Multiple Texts Comparison

To embed multiple texts and compare them using their embeddings:

from sklearn.metrics.pairwise import cosine_similarity
import matplotlib.pyplot as plt
import seaborn as sns
import mlx.core as mx
from mlx_embeddings.utils import load

# Load the model and tokenizer
model, tokenizer = load("mlx-community/all-MiniLM-L6-v2-4bit")

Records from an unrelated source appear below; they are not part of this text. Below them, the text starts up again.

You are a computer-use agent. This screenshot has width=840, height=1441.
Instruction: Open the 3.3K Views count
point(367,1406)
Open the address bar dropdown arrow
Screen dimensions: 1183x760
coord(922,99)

def get_embedding(texts, model, tokenizer):
    inputs = tokenizer.batch_encode_plus(texts, return_tensors="mlx", padding=True, truncation=True, max_length=512)
    outputs = model(
        inputs["input_ids"],
        attention_mask=inputs["attention_mask"]
    )
    return outputs.text_embeds # mean pooled and normalized embeddings

def compute_and_print_similarity(embeddings):
    B, _ = embeddings.shape
    similarity_matrix = cosine_similarity(embeddings)
    print("Similarity matrix between sequences:")
    print(similarity_matrix)
    print("\n")

    for i in range(B):
        for j in range(i+1, B):
            print(f"Similarity between sequence {i+1} and sequence {j+1}: {similarity_matrix[i][j]:.4f}")

    return similarity_matrix

# Visualize results
def plot_similarity_matrix(similarity_matrix, labels):
    plt.figure(figsize=(5, 4))
    sns.heatmap(similarity_matrix, annot=True, cmap='coolwarm', xticklabels=labels, yticklabels=labels)
    plt.title('Similarity Matrix Heatmap')
    plt.tight_layout()
    plt.show()

# Sample texts
texts = [
    "I like grapes",
    "I like fruits",
    "The slow green turtle crawls under the busy ant."
]

embeddings = get_embedding(texts, model, tokenizer)
similarity_matrix = compute_and_print_similarity(embeddings)

# Visualize results
labels = [f"Text {i+1}" for i in range(len(texts))]
plot_similarity_matrix(similarity_matrix, labels)

Masked Language Modeling

To get predictions for the masked token in multiple texts:

import mlx.core as mx
from mlx_embeddings.utils import load

# Load the model and tokenizer
model, tokenizer = load("mlx-community/answerdotai-ModernBERT-base-4bit")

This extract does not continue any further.